NastyNickers wrote:dis wrote:NastyNickers wrote:dis wrote:I woke up in a foul mood, I’m no feeling well and fed up with it but this last few pages have made me laugh.
My brother in laws kids had worms for ages and he stuck fancy plasters on their ass instead of sellotape.
And rather fittingly, the kiddy plasters we have in are Hungry Caterpillar ones.
Ha.
This worm dilemma has cheered me up no end. I’m sorry for your plight but this has been funny to read.
My kids had nits once round just before Christmas years ago and I got them, I’d never had them in my life before and my hair was down past my ass. It was so hard trying to comb it. I remember going mental at my mum saying “I can’t phone someone out the yellow pages to come and comb the nits out my hair”. I ended up just chopping it off.
We haven’t had nits yet, but my god I’m dreading it. Did none of the lotions work? How short did you go?!
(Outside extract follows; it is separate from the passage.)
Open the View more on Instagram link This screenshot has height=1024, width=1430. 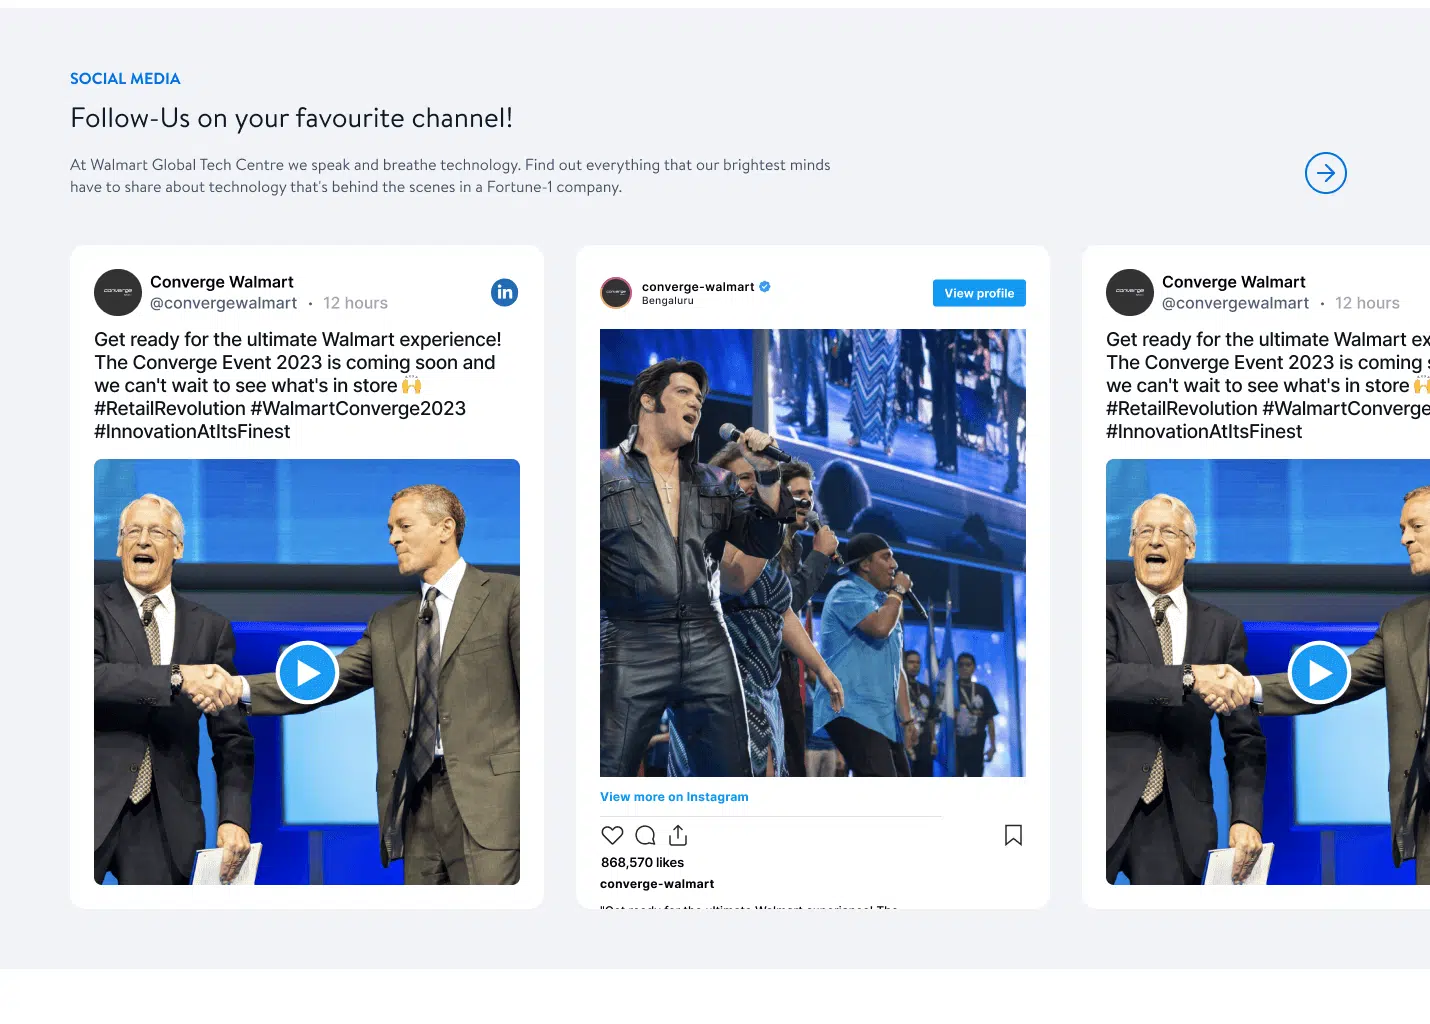pyautogui.click(x=674, y=797)
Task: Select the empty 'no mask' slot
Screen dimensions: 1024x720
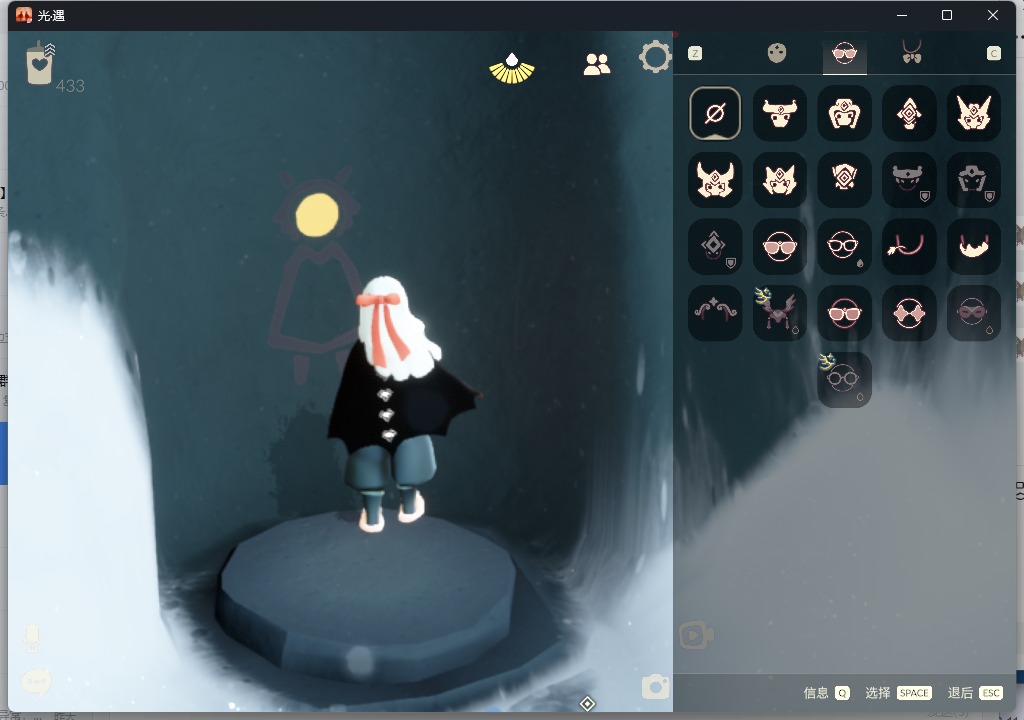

Vam, I don’t think there’s enough money in the world to tempt my waxy lady to go near my wormy bum
I'd never had them as a child, and my kids only had them that one time. There was an epidemic or something that year, we had to put conditioner on our hair and comb it out. We used the lotion stuff too, I can't quite remember the whole routine but it was a bastard.
I think I had to cut my hair to chin level.